## WHAT IS NEEDED
From the line that contains "Bowles, Thomas (34, 819)" to the end of the records below, copy every line exactly. Both the first and last of these lines count.

----- DATA SECTION

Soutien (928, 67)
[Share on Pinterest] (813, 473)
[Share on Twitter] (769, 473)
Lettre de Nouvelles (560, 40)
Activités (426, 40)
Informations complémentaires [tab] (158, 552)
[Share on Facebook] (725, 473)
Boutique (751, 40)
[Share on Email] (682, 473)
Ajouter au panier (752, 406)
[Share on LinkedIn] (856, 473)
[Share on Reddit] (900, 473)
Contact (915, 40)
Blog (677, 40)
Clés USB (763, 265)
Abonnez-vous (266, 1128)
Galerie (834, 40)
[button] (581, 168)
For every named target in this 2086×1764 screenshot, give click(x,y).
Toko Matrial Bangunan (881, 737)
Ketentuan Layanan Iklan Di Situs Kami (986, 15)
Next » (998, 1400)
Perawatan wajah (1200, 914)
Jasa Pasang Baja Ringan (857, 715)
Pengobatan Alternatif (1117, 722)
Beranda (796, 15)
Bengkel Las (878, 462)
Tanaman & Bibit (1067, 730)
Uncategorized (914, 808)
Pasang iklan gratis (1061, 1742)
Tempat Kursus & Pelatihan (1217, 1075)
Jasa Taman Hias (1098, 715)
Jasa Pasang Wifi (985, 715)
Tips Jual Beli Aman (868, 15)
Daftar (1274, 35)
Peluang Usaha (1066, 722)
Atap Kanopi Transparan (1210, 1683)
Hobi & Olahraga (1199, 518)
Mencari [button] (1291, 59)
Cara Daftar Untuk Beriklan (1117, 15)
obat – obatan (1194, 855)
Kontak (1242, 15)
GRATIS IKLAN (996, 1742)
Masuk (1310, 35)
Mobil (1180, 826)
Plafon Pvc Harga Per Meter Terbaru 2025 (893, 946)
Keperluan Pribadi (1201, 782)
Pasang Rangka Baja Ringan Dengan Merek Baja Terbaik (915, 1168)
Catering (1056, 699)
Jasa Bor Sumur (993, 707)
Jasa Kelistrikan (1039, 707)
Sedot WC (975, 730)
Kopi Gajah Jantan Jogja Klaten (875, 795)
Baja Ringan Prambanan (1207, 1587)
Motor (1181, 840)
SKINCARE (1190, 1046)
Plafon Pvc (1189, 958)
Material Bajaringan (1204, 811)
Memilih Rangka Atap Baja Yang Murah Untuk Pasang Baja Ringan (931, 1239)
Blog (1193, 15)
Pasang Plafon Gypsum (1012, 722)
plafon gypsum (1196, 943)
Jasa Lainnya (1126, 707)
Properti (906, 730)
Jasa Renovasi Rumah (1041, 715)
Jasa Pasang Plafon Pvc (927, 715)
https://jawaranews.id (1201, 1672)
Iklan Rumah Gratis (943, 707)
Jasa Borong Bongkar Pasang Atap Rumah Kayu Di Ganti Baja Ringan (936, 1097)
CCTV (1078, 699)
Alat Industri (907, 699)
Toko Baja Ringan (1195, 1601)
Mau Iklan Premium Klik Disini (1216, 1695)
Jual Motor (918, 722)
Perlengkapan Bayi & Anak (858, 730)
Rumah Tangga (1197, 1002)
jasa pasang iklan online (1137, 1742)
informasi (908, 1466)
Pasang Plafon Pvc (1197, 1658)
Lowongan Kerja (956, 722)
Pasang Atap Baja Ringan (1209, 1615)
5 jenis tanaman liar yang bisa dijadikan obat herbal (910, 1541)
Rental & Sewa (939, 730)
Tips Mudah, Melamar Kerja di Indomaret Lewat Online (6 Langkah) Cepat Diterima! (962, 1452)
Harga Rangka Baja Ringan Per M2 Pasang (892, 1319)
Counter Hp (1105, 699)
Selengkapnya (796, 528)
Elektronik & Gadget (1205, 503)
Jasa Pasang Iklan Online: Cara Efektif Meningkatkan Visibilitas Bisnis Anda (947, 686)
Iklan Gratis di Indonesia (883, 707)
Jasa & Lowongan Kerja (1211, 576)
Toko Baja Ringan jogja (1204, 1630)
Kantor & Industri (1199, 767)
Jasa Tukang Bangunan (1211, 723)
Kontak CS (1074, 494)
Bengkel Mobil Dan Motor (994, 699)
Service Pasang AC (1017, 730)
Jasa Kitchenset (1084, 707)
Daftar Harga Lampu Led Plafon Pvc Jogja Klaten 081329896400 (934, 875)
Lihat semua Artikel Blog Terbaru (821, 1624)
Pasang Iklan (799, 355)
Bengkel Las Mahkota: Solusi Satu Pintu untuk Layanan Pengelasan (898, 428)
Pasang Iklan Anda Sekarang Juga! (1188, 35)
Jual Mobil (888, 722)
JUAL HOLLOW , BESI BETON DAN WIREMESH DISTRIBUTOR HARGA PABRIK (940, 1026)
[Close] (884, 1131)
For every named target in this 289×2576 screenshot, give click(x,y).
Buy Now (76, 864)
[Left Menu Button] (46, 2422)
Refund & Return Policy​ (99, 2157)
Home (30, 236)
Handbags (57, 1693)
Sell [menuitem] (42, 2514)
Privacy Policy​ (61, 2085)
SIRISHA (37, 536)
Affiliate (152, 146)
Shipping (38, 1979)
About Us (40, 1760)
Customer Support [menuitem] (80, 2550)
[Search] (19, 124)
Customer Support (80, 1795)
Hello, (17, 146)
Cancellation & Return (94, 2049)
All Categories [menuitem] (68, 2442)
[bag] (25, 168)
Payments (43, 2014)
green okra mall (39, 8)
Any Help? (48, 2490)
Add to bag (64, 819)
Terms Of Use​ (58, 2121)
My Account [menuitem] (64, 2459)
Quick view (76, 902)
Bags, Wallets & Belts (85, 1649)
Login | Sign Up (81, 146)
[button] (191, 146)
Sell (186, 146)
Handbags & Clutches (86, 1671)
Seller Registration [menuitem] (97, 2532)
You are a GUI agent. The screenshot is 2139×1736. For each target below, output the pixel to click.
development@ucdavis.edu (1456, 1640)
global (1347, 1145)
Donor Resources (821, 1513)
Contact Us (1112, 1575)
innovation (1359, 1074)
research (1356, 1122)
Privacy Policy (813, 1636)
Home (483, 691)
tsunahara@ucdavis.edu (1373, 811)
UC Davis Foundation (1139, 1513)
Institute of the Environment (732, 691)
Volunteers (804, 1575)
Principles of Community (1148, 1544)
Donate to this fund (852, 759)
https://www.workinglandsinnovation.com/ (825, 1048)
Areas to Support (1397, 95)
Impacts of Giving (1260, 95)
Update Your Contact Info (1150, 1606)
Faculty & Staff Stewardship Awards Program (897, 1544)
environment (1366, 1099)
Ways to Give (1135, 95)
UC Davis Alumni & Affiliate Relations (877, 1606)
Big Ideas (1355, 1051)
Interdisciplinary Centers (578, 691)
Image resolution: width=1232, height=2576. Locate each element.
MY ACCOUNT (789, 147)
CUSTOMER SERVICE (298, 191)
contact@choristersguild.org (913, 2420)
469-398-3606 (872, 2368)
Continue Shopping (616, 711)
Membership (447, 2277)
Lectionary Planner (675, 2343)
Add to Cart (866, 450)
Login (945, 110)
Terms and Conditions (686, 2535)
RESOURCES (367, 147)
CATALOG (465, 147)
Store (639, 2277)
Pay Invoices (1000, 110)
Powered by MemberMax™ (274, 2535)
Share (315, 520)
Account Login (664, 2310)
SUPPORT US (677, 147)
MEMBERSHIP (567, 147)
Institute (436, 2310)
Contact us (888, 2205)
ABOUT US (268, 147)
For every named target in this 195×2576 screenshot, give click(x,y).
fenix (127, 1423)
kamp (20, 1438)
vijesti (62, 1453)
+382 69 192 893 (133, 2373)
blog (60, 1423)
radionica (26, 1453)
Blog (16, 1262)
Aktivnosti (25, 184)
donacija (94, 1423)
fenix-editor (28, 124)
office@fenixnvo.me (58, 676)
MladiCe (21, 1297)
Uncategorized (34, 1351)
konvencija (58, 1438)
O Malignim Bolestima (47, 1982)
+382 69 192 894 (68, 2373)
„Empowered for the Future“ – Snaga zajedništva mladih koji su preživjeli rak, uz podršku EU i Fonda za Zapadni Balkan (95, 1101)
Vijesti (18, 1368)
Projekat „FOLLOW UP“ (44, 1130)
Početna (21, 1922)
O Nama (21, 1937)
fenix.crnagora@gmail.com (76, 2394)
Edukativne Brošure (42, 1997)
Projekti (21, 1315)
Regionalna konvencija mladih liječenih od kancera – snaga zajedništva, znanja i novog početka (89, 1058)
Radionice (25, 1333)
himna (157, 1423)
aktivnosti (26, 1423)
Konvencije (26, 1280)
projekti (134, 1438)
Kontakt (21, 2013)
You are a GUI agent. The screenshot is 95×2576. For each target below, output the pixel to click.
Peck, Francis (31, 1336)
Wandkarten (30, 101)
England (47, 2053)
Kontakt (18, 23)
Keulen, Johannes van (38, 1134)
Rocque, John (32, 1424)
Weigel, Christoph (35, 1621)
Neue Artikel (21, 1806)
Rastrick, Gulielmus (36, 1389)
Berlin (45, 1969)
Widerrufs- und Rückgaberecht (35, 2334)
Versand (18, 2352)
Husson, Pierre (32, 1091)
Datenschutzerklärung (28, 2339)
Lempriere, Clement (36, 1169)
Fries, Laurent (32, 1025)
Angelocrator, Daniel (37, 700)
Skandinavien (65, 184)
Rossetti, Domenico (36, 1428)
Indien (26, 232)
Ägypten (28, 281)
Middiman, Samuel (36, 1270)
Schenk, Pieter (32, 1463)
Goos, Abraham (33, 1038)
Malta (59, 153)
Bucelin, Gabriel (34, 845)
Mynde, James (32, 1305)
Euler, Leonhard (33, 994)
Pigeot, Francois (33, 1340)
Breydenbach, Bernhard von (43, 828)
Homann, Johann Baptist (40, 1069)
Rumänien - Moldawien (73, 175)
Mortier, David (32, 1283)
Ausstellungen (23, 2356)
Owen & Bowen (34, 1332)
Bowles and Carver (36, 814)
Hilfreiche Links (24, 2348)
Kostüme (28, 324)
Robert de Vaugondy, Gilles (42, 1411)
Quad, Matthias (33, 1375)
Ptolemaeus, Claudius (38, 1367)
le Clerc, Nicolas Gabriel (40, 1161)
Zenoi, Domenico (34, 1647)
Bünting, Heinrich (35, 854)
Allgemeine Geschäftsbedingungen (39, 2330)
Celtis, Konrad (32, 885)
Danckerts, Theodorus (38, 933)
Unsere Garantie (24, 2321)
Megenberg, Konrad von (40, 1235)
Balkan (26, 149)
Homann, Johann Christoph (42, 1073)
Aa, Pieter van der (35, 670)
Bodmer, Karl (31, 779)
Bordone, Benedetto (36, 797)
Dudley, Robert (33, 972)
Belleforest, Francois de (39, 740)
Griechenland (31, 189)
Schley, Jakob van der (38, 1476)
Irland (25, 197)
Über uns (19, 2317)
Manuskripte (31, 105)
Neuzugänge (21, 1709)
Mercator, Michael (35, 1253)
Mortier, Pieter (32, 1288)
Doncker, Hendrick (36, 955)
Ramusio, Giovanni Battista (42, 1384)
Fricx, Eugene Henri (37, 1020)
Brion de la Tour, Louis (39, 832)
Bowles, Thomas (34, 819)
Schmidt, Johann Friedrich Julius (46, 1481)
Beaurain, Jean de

----------

## RESULT OF THE EXERCISE
Bowles, Thomas (34, 819)
Schmidt, Johann Friedrich Julius (46, 1481)
Beaurain, Jean de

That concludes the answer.